--- Start of Items ---
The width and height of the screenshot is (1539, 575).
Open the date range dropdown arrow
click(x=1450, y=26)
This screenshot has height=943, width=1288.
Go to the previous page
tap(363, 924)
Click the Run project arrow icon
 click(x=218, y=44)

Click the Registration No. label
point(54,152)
--- End of Items ---
--- Start of Items ---
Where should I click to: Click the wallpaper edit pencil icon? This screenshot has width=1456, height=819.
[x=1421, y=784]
--- End of Items ---
Task goal: Can you rewrite the items as a numbered list, starting at the line that has "Where should I" and stopping after the line that has "[x=1421, y=784]", with any blank lines left out?

Exercise response:
1. Where should I click to: Click the wallpaper edit pencil icon? This screenshot has width=1456, height=819.
2. [x=1421, y=784]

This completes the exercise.